Luis Nassif denuncia que Sérgio Moro faz campanha contra Haddad

Juiz usou a delação de Palocci para barrar crescimento de Haddad


Sérgio Moro

Sérgio Moro Foto: Reprodução

O jornalista Luiz Nassif, em seu blog - Luiz Nassif On line -  no portal jornalggn.com.br  denuncia que "o juiz Sergio Moro decidiu entrar na disputa eleitoral de vez, ao divulgar a delação de Antonio Palocci na segunda (1º/10)", a seis dias da eleição.

"Não há praticamente nada de novo no que o ex-ministro disse contra Lula e o PT e, até agora, as já conhecidas acusações não foram suficientes para impedir que o candidato do partido venha aparecendo atrás apenas de Jair Bolsonaro nas pesquisas de opinião", escreveu Nassif..

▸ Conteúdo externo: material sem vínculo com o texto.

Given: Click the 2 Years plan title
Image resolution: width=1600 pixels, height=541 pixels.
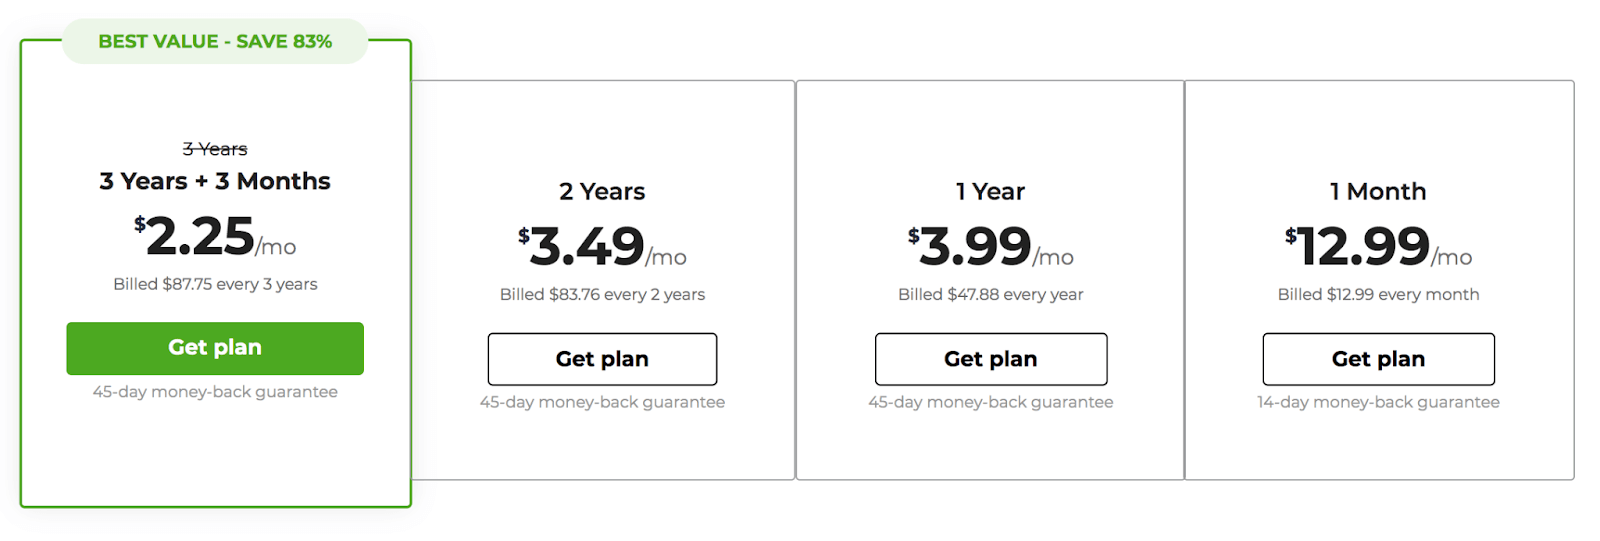Looking at the screenshot, I should coord(602,191).
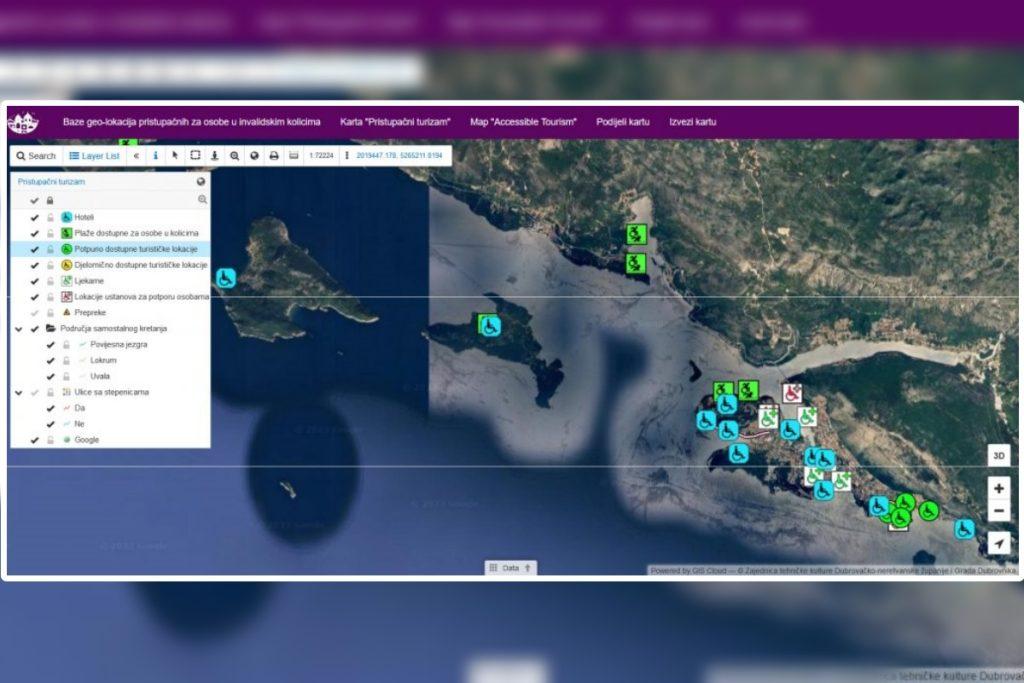
Task: Switch map to 3D view
Action: [998, 456]
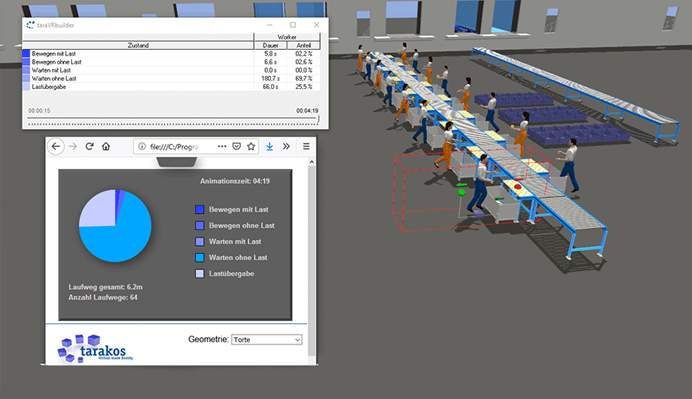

O objetivo de Moro, segundo o articulista, é barrar o crescimento de Fernando Haddad na disputa pela Presidência do Brasil.  Mas se o ato de Moro não tem força de tirar Fernando Haddad do segundo turno da eleição, ao menos se propõe a frear o crescimento do ex-prefeito, que vinha alimentando a expectativa de terminar a votação do dia 7 já na frente de Bolsonaro. É o que avalia Helena Chagas em Os Divergentes", acrescentou Luis Nassif.

Helena Chagas postou em Os Divergentes, um artigo onde também reforça essa certeza de que Moro entgrou na campanha.

Leia o artigo:

"A seis dias das eleições, o juiz Sergio Moro levantou o sigilo sobre um dos termos de colaboração premiada do ex-ministro Antônio Palocci, que detalha o suposto loteamento de cargos na Petrobras em troca de financiamento para o PT. Moro sempre terá uma justificativa jurídica para cada um de seus atos, mas vai ficar difícil convencer alguém de que ele não está também em campanha.

A delação de Palocci, acertada em abril com a Polícia Federal, já tem muitas partes conhecidas, e não teve o efeito de tirar votos do PT ou de Lula até agora. Mas a esperança é a última que morre, e os movimentos antipetistas já se animaram.

Afinal, veremos, nos meios de comunicação, mais transcrições de gravações, depoimentos e relatos de reuniões citando Lula e outros personagens dos governos do PT, dos quais Fernando Haddad fez parte. A poucos dias de se encontrar com as urnas, na reta final da escolha, o eleitor será lembrado de tudo o que se falou de PT e Petrobras ao longo da Lava Jato. Mesmo que não tenha nada novo, isso será apresentado com estardalhaço pelos adversários.

Não se sabe se a revelação de parte da delação de Palocci terá maior influência sobre o resultado do primeiro turno da eleição, que tende a botar Jair Bolsonaro e Haddad no segundo turno. Mas pode ajudar a estancar, ou reduzir, o crescimento acelerado que poderia levar o petista a chegar em primeiro lugar à etapa final da eleição.

Acima de tudo, o que o episódio mostra é a insistência do Judiciário em marcar seu protagonismo, interferindo no processo eleitoral a qualquer dia e a qualquer hora, no papel de dono da bola que assumiu desde a Lava Jato.

Também faz parte desse efeito a queda-de-braço dentro do STF em torno da entrevista do ex-presidente Lula, autorizada por Lewandowski, cassada por Fux num raro gesto de censura à imprensa e hoje autorizada de novo por Lewandowski. Depois dizem que o Judiciário não está em campanha".